Supplied passage:
━━━━

# White spots on ram fungus?



## planter (Jun 9, 2008)

Hey everyone I mentioned this on my thread but I thought I'd post here as well. My prized male German Blue Ram has developed some white spots on his face. I don't think it's ick as I've had to deal with ick before. These spots look much larger and is only on his face. No other fish in the tank have this. He is behaving normal and is eating. I put him in a 7 gal qt tank but I have yet to treat him. I wanted to get some thoughts on what this may be before I started dumping meds in his tank.

Any idea anyone?


----------



## planter (Jun 9, 2008)

He's in a qt tank now. Anyone know what this is? I'm beginning to think it might be hole in the head disease.


----------



## cb1021 (Sep 21, 2009)

Very bad is all I know. Check treatment for hole in head. Not 100% sure but you need to treat this or else it will take over.

━━━━

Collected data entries

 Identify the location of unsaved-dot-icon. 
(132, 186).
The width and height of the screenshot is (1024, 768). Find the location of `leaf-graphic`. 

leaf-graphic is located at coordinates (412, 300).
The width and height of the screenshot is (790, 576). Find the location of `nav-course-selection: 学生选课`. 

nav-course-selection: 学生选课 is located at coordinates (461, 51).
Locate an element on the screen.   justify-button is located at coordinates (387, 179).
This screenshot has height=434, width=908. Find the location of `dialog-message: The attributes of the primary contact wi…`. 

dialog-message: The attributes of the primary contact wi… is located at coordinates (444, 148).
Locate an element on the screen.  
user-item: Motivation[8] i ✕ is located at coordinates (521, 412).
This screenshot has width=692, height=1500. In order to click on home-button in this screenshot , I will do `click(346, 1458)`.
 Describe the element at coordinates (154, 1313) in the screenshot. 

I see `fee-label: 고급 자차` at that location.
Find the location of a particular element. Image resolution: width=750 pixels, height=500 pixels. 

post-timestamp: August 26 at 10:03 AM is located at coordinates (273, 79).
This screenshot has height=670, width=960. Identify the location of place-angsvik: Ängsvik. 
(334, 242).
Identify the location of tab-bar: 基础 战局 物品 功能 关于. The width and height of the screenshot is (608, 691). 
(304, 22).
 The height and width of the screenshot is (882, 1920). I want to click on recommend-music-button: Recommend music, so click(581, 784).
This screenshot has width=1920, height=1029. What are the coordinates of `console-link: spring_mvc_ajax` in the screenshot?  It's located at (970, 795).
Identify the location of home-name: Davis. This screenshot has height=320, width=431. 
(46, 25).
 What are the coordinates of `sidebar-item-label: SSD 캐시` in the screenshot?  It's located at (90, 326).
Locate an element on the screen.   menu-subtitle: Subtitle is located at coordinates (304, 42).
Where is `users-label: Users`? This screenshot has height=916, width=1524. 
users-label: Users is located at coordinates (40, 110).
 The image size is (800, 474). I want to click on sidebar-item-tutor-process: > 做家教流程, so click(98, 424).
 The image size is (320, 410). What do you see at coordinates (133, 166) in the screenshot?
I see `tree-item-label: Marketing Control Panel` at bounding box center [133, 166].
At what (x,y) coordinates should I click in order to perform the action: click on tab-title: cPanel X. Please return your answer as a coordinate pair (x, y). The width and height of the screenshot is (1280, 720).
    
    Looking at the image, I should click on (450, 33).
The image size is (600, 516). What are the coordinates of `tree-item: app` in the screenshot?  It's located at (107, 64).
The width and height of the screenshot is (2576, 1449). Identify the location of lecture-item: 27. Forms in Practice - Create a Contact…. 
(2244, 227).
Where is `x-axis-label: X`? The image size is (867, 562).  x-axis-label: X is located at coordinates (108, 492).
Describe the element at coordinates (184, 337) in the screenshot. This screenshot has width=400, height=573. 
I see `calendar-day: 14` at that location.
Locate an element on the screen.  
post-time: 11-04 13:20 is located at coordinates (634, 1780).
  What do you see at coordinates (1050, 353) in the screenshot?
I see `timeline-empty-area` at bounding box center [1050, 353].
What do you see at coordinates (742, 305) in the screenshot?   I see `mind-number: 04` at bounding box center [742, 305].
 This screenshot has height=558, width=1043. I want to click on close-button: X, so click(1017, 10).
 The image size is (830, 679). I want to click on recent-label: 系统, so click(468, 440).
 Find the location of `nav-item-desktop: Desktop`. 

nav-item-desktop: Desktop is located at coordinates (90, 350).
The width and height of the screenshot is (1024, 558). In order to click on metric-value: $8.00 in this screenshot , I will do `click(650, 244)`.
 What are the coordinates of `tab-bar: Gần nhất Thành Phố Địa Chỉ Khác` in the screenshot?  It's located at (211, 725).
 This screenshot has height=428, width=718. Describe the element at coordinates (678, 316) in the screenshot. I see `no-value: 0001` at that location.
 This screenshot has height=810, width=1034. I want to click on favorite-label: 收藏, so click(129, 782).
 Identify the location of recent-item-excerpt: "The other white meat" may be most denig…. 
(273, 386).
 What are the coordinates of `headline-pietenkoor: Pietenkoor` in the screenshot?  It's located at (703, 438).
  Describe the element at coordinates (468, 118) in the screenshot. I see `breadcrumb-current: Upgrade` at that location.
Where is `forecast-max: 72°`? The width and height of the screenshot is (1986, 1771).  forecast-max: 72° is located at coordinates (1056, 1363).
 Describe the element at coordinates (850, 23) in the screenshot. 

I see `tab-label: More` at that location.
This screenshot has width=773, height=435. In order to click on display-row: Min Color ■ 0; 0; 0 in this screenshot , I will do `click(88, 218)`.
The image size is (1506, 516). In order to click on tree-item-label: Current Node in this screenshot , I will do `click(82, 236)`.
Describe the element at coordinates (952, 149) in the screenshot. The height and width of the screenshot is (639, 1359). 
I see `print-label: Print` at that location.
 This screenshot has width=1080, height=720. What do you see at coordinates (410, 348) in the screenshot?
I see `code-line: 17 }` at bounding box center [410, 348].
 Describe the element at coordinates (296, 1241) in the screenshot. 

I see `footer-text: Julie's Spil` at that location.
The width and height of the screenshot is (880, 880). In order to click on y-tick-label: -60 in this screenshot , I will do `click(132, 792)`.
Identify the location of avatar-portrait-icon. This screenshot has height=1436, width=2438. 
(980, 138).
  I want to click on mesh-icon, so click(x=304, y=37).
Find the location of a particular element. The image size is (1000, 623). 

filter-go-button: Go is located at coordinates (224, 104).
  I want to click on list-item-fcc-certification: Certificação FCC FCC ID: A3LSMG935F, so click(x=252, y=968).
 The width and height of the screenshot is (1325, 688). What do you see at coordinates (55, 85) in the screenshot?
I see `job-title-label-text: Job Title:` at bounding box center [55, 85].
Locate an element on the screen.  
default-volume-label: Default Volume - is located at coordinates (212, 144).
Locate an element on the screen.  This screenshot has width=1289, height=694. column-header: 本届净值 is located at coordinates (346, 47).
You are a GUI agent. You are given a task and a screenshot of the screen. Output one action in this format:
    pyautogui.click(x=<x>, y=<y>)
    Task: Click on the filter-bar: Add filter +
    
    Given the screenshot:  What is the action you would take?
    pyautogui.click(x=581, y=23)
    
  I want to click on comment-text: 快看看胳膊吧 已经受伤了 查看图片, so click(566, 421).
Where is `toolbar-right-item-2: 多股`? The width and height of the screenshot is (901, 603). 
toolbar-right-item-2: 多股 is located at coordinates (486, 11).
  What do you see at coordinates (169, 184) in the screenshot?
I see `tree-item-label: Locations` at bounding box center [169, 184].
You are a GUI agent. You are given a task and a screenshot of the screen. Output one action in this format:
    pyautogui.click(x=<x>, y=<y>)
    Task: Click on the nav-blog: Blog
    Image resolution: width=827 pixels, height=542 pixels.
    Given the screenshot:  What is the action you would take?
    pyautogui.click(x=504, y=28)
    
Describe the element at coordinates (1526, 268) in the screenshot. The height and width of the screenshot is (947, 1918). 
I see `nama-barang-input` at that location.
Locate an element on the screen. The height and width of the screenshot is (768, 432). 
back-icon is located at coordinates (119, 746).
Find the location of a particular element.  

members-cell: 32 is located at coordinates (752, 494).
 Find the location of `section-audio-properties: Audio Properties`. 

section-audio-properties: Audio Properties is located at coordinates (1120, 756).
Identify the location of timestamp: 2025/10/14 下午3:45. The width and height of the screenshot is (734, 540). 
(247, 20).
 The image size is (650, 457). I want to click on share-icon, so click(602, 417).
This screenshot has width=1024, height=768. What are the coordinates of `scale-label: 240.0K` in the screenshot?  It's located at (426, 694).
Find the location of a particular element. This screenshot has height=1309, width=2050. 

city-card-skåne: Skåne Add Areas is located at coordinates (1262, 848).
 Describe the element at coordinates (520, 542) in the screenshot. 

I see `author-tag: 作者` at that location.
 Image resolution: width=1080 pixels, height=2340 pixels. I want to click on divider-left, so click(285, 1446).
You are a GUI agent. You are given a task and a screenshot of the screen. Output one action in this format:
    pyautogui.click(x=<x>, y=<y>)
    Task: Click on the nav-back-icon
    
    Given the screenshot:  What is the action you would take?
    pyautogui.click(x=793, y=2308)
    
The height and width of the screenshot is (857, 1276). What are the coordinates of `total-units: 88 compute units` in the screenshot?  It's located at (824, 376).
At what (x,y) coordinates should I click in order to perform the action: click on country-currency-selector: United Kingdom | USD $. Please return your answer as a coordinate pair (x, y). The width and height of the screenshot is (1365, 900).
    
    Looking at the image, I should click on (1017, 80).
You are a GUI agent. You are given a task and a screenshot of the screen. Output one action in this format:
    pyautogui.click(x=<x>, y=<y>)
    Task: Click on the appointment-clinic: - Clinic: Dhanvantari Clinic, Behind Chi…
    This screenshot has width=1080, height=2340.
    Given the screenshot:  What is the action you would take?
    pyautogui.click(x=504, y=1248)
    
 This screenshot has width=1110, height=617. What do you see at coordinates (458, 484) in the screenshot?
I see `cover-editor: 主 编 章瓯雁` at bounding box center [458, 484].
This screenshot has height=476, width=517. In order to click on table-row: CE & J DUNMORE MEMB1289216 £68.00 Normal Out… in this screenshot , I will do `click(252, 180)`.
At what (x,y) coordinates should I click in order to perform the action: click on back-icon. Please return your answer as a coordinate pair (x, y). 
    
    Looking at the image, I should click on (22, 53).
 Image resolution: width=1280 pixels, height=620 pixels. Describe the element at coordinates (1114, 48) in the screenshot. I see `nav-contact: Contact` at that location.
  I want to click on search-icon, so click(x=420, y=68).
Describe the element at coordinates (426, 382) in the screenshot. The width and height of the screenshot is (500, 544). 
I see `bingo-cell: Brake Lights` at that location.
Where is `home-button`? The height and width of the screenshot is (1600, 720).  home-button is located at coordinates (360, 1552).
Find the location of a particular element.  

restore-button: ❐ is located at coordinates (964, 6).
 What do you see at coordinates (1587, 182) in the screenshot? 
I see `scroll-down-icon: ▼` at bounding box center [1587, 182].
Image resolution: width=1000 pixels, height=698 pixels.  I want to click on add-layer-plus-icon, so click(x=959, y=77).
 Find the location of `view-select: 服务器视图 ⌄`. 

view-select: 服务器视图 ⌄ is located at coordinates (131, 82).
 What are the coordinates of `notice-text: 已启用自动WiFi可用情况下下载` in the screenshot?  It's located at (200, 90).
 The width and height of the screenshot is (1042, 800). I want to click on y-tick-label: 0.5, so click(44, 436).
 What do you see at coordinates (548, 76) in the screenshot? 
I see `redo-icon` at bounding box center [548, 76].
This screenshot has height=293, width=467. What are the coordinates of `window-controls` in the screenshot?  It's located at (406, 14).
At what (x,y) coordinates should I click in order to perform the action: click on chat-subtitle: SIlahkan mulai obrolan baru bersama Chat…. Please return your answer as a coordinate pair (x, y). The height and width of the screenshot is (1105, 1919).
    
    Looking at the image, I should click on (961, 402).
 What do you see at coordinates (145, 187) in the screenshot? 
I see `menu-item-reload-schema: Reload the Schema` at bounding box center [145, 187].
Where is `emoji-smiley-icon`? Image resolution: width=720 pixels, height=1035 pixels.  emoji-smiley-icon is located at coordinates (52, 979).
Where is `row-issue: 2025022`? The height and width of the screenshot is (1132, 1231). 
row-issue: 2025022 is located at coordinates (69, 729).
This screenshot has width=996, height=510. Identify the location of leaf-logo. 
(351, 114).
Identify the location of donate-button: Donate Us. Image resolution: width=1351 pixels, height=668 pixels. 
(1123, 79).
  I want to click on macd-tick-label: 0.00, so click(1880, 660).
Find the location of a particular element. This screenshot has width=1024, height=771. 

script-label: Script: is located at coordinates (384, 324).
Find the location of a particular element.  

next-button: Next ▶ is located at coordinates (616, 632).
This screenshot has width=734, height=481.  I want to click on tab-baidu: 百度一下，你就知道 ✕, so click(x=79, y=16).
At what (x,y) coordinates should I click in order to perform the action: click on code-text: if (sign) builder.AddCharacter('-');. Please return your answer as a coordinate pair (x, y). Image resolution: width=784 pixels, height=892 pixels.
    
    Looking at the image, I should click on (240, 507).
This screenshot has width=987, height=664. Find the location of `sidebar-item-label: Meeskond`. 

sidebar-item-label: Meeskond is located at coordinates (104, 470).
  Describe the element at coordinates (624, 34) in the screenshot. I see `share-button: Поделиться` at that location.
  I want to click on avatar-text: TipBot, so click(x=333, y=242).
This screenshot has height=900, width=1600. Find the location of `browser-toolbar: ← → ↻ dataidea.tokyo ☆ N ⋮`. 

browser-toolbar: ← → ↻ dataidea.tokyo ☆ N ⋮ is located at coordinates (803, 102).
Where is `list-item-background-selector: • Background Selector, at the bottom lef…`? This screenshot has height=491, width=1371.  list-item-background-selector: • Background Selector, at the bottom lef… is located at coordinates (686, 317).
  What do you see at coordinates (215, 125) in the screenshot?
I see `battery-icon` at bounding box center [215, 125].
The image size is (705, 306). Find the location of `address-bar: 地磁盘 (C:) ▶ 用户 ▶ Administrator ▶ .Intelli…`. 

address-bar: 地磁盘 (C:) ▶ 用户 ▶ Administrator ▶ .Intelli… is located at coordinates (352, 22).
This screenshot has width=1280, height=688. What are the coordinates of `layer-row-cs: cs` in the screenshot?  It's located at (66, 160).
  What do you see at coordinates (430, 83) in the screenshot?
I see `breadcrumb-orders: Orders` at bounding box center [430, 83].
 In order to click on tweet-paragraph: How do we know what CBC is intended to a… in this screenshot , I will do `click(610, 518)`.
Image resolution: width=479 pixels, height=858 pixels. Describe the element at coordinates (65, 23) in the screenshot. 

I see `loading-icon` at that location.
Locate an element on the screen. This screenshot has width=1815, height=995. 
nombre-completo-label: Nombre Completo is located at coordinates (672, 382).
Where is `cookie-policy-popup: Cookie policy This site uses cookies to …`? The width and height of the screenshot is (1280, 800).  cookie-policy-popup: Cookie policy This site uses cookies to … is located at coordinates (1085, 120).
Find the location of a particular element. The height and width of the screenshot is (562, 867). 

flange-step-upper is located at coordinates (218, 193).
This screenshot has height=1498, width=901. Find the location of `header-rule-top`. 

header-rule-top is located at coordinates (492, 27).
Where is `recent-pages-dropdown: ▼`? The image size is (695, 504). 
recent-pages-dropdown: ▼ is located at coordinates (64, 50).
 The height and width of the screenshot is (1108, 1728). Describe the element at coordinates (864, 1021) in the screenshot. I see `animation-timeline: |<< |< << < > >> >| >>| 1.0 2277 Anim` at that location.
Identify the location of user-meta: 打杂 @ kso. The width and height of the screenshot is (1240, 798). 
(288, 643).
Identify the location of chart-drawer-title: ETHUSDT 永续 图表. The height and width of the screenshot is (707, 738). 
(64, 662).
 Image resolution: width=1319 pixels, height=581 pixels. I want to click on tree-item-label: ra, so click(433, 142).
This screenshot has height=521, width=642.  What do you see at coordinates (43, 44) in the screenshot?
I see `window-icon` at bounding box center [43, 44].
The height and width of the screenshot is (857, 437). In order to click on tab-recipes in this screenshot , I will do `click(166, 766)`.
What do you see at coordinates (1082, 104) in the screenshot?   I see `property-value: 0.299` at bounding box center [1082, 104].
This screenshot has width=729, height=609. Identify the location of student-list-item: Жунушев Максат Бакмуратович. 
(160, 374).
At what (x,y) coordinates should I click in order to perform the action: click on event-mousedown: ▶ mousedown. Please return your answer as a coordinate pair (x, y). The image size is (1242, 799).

━━━━

What is being asked: Rewrite the paragraph beginning "Hey everyone I mentioned this" from the thread about white spots on a German Blue Ram as a short list, keeping its main facts. The data has no role in this work.

Completed task:
- The poster's male German Blue Ram has white spots on his face.
- The poster doesn't think it is ick, having dealt with ick before.
- The spots look much larger than ick and are only on his face.
- No other fish in the tank have them.
- He is behaving normally and eating.
- He has been moved to a 7-gallon quarantine tank but not yet treated.
- The poster wants opinions on the cause before adding medication.